-------- Record set

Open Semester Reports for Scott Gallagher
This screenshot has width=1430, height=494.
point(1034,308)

----------------
-------- Record set

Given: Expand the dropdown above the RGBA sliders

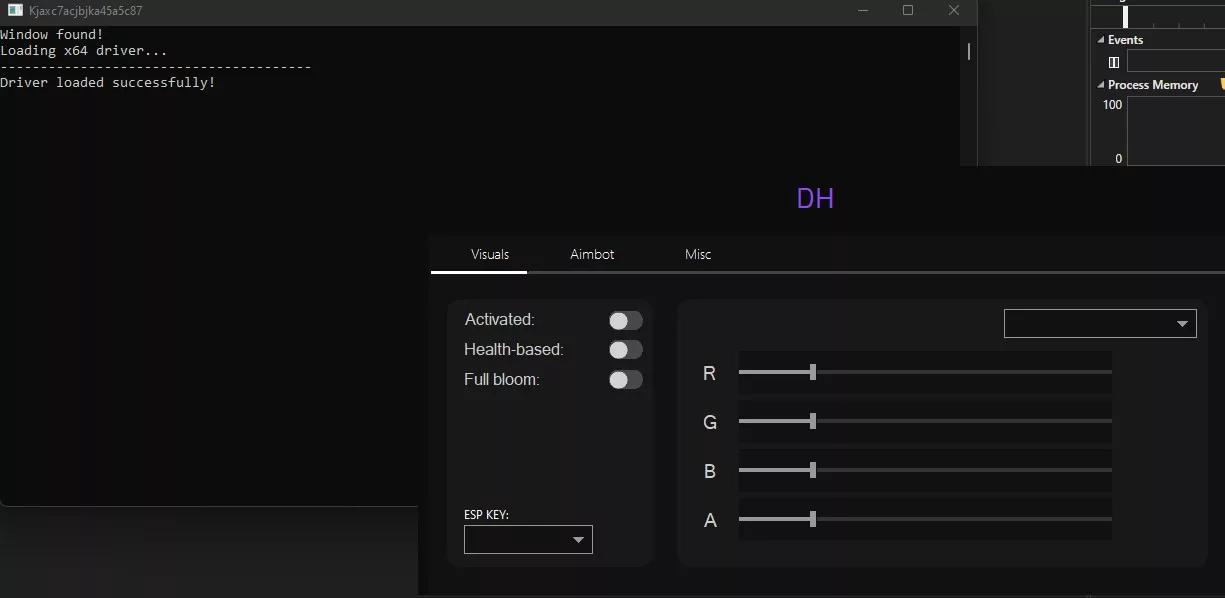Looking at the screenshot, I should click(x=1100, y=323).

----------------

Your task: Write out everything from the line containing "Open Semester Reports for Scott Gallagher" down to the line containing "point(1034,308)", both included, exactly as it appears in the records.

Completed task:
Open Semester Reports for Scott Gallagher
This screenshot has width=1430, height=494.
point(1034,308)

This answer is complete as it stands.